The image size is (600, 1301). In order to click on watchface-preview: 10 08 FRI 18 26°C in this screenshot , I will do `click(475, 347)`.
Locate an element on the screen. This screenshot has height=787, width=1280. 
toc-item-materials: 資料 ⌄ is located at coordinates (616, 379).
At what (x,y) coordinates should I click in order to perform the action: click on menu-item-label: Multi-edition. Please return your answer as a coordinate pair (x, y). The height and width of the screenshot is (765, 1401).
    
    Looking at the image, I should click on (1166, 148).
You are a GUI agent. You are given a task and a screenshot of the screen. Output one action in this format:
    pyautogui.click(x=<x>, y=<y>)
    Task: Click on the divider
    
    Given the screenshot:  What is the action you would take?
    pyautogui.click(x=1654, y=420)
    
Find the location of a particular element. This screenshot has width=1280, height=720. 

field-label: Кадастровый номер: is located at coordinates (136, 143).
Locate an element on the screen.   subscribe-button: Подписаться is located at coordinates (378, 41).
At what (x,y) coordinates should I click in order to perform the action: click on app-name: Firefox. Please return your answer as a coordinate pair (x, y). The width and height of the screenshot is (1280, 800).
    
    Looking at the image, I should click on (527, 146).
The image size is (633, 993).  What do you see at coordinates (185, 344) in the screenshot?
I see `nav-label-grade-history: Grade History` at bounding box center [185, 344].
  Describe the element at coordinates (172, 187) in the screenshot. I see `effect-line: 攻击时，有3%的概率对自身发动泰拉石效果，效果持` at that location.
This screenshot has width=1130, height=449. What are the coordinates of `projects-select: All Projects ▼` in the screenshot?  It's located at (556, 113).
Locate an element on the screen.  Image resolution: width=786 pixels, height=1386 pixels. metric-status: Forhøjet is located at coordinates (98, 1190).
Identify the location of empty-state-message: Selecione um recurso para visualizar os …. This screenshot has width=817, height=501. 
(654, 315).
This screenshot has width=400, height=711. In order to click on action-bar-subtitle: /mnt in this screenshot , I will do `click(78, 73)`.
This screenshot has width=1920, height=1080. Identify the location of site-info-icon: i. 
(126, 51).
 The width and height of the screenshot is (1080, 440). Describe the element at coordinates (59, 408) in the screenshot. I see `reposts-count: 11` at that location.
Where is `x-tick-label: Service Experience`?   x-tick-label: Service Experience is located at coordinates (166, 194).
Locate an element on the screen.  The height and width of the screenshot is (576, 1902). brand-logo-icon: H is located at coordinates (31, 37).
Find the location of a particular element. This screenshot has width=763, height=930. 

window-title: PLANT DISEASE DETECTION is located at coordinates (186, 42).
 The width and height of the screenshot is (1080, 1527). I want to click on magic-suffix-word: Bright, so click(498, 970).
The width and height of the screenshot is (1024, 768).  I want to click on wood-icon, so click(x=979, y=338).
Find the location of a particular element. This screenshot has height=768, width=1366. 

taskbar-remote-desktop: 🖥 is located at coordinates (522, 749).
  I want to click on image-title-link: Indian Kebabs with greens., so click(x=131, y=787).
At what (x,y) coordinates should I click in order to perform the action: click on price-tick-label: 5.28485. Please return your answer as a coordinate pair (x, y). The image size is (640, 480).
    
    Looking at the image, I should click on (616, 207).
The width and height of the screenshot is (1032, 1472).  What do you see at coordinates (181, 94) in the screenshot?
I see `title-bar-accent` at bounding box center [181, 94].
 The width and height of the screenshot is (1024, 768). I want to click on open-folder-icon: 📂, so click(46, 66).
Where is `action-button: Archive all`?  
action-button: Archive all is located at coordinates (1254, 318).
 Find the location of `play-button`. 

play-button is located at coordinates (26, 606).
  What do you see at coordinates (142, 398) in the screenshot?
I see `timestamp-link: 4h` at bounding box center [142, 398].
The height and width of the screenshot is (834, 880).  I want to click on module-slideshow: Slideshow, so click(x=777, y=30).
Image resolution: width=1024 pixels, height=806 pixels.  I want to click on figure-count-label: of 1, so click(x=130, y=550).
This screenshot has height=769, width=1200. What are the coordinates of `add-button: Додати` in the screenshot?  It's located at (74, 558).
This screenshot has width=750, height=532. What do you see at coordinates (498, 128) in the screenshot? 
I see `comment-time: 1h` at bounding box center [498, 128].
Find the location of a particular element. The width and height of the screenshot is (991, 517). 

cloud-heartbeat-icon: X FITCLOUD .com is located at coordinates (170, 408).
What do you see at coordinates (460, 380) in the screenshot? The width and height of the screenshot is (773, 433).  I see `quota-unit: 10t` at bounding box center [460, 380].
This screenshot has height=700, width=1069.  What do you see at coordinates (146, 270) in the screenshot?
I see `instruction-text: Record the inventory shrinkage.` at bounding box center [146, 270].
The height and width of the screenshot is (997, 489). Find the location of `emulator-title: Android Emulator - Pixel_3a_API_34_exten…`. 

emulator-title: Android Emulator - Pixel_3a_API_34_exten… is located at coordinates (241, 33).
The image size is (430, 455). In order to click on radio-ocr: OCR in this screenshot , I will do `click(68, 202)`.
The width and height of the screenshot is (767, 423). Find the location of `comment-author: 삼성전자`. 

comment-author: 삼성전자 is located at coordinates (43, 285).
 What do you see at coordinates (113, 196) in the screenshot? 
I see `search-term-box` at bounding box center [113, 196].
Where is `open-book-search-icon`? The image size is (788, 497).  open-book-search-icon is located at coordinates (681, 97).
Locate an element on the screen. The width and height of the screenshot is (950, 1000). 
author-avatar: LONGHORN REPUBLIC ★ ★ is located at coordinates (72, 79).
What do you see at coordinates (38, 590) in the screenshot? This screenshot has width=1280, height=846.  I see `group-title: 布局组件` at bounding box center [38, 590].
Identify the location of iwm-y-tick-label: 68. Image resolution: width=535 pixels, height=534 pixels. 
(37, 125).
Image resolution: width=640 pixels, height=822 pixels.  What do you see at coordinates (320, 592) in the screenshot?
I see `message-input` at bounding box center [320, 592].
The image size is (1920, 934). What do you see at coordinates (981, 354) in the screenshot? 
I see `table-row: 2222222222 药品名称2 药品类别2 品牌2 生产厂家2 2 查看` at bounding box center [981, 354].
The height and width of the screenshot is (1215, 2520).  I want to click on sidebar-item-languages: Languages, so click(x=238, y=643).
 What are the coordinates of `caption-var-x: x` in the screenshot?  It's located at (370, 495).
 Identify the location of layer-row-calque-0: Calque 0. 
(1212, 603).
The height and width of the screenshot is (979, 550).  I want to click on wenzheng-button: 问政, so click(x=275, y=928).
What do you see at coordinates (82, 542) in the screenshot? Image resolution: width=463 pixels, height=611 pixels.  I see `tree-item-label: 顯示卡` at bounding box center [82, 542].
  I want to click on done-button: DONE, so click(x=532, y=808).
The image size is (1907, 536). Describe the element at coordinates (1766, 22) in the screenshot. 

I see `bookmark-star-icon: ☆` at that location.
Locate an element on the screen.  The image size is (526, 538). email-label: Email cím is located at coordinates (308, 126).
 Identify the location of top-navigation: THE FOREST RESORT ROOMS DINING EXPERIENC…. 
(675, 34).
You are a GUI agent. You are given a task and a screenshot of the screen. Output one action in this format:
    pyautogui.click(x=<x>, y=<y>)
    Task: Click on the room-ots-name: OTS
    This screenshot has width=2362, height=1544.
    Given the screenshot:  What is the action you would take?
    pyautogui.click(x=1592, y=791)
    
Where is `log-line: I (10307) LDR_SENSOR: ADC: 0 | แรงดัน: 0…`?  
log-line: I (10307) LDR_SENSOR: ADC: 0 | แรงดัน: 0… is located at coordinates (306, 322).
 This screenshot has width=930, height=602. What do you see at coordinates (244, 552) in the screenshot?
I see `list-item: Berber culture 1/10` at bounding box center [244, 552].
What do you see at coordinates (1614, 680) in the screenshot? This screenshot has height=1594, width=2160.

### Your task
Reproduce every one of the lines above verbatim, with the same characters, spacing, and line breaks.

### Answer box
The image size is (600, 1301). In order to click on watchface-preview: 10 08 FRI 18 26°C in this screenshot , I will do `click(475, 347)`.
Locate an element on the screen. This screenshot has height=787, width=1280. 
toc-item-materials: 資料 ⌄ is located at coordinates (616, 379).
At what (x,y) coordinates should I click in order to perform the action: click on menu-item-label: Multi-edition. Please return your answer as a coordinate pair (x, y). The height and width of the screenshot is (765, 1401).
    
    Looking at the image, I should click on (1166, 148).
You are a GUI agent. You are given a task and a screenshot of the screen. Output one action in this format:
    pyautogui.click(x=<x>, y=<y>)
    Task: Click on the divider
    
    Given the screenshot:  What is the action you would take?
    pyautogui.click(x=1654, y=420)
    
Find the location of a particular element. This screenshot has width=1280, height=720. 

field-label: Кадастровый номер: is located at coordinates (136, 143).
Locate an element on the screen.   subscribe-button: Подписаться is located at coordinates (378, 41).
At what (x,y) coordinates should I click in order to perform the action: click on app-name: Firefox. Please return your answer as a coordinate pair (x, y). The width and height of the screenshot is (1280, 800).
    
    Looking at the image, I should click on (527, 146).
The image size is (633, 993).  What do you see at coordinates (185, 344) in the screenshot?
I see `nav-label-grade-history: Grade History` at bounding box center [185, 344].
  Describe the element at coordinates (172, 187) in the screenshot. I see `effect-line: 攻击时，有3%的概率对自身发动泰拉石效果，效果持` at that location.
This screenshot has width=1130, height=449. What are the coordinates of `projects-select: All Projects ▼` in the screenshot?  It's located at (556, 113).
Locate an element on the screen.  Image resolution: width=786 pixels, height=1386 pixels. metric-status: Forhøjet is located at coordinates (98, 1190).
Identify the location of empty-state-message: Selecione um recurso para visualizar os …. This screenshot has width=817, height=501. 
(654, 315).
This screenshot has width=400, height=711. In order to click on action-bar-subtitle: /mnt in this screenshot , I will do `click(78, 73)`.
This screenshot has width=1920, height=1080. Identify the location of site-info-icon: i. 
(126, 51).
 The width and height of the screenshot is (1080, 440). Describe the element at coordinates (59, 408) in the screenshot. I see `reposts-count: 11` at that location.
Where is `x-tick-label: Service Experience`?   x-tick-label: Service Experience is located at coordinates (166, 194).
Locate an element on the screen.  The height and width of the screenshot is (576, 1902). brand-logo-icon: H is located at coordinates (31, 37).
Find the location of a particular element. This screenshot has width=763, height=930. 

window-title: PLANT DISEASE DETECTION is located at coordinates (186, 42).
 The width and height of the screenshot is (1080, 1527). I want to click on magic-suffix-word: Bright, so click(498, 970).
The width and height of the screenshot is (1024, 768).  I want to click on wood-icon, so click(x=979, y=338).
Find the location of a particular element. This screenshot has height=768, width=1366. 

taskbar-remote-desktop: 🖥 is located at coordinates (522, 749).
  I want to click on image-title-link: Indian Kebabs with greens., so click(x=131, y=787).
At what (x,y) coordinates should I click in order to perform the action: click on price-tick-label: 5.28485. Please return your answer as a coordinate pair (x, y). The image size is (640, 480).
    
    Looking at the image, I should click on (616, 207).
The width and height of the screenshot is (1032, 1472).  What do you see at coordinates (181, 94) in the screenshot?
I see `title-bar-accent` at bounding box center [181, 94].
 The width and height of the screenshot is (1024, 768). I want to click on open-folder-icon: 📂, so click(46, 66).
Where is `action-button: Archive all`?  
action-button: Archive all is located at coordinates (1254, 318).
 Find the location of `play-button`. 

play-button is located at coordinates (26, 606).
  What do you see at coordinates (142, 398) in the screenshot?
I see `timestamp-link: 4h` at bounding box center [142, 398].
The height and width of the screenshot is (834, 880).  I want to click on module-slideshow: Slideshow, so click(x=777, y=30).
Image resolution: width=1024 pixels, height=806 pixels.  I want to click on figure-count-label: of 1, so click(x=130, y=550).
This screenshot has height=769, width=1200. What are the coordinates of `add-button: Додати` in the screenshot?  It's located at (74, 558).
This screenshot has width=750, height=532. What do you see at coordinates (498, 128) in the screenshot? 
I see `comment-time: 1h` at bounding box center [498, 128].
Find the location of a particular element. The width and height of the screenshot is (991, 517). 

cloud-heartbeat-icon: X FITCLOUD .com is located at coordinates (170, 408).
What do you see at coordinates (460, 380) in the screenshot? The width and height of the screenshot is (773, 433).  I see `quota-unit: 10t` at bounding box center [460, 380].
This screenshot has height=700, width=1069.  What do you see at coordinates (146, 270) in the screenshot?
I see `instruction-text: Record the inventory shrinkage.` at bounding box center [146, 270].
The height and width of the screenshot is (997, 489). Find the location of `emulator-title: Android Emulator - Pixel_3a_API_34_exten…`. 

emulator-title: Android Emulator - Pixel_3a_API_34_exten… is located at coordinates (241, 33).
The image size is (430, 455). In order to click on radio-ocr: OCR in this screenshot , I will do `click(68, 202)`.
The width and height of the screenshot is (767, 423). Find the location of `comment-author: 삼성전자`. 

comment-author: 삼성전자 is located at coordinates (43, 285).
 What do you see at coordinates (113, 196) in the screenshot? 
I see `search-term-box` at bounding box center [113, 196].
Where is `open-book-search-icon`? The image size is (788, 497).  open-book-search-icon is located at coordinates (681, 97).
Locate an element on the screen. The width and height of the screenshot is (950, 1000). 
author-avatar: LONGHORN REPUBLIC ★ ★ is located at coordinates (72, 79).
What do you see at coordinates (38, 590) in the screenshot? This screenshot has width=1280, height=846.  I see `group-title: 布局组件` at bounding box center [38, 590].
Identify the location of iwm-y-tick-label: 68. Image resolution: width=535 pixels, height=534 pixels. 
(37, 125).
Image resolution: width=640 pixels, height=822 pixels.  What do you see at coordinates (320, 592) in the screenshot?
I see `message-input` at bounding box center [320, 592].
The image size is (1920, 934). What do you see at coordinates (981, 354) in the screenshot? 
I see `table-row: 2222222222 药品名称2 药品类别2 品牌2 生产厂家2 2 查看` at bounding box center [981, 354].
The height and width of the screenshot is (1215, 2520).  I want to click on sidebar-item-languages: Languages, so click(x=238, y=643).
 What are the coordinates of `caption-var-x: x` in the screenshot?  It's located at (370, 495).
 Identify the location of layer-row-calque-0: Calque 0. 
(1212, 603).
The height and width of the screenshot is (979, 550).  I want to click on wenzheng-button: 问政, so click(x=275, y=928).
What do you see at coordinates (82, 542) in the screenshot? Image resolution: width=463 pixels, height=611 pixels.  I see `tree-item-label: 顯示卡` at bounding box center [82, 542].
  I want to click on done-button: DONE, so click(x=532, y=808).
The image size is (1907, 536). Describe the element at coordinates (1766, 22) in the screenshot. 

I see `bookmark-star-icon: ☆` at that location.
Locate an element on the screen.  The image size is (526, 538). email-label: Email cím is located at coordinates (308, 126).
 Identify the location of top-navigation: THE FOREST RESORT ROOMS DINING EXPERIENC…. 
(675, 34).
You are a GUI agent. You are given a task and a screenshot of the screen. Output one action in this format:
    pyautogui.click(x=<x>, y=<y>)
    Task: Click on the room-ots-name: OTS
    This screenshot has width=2362, height=1544.
    Given the screenshot:  What is the action you would take?
    pyautogui.click(x=1592, y=791)
    
Where is `log-line: I (10307) LDR_SENSOR: ADC: 0 | แรงดัน: 0…`?  
log-line: I (10307) LDR_SENSOR: ADC: 0 | แรงดัน: 0… is located at coordinates (306, 322).
 This screenshot has width=930, height=602. What do you see at coordinates (244, 552) in the screenshot?
I see `list-item: Berber culture 1/10` at bounding box center [244, 552].
What do you see at coordinates (1614, 680) in the screenshot? This screenshot has height=1594, width=2160.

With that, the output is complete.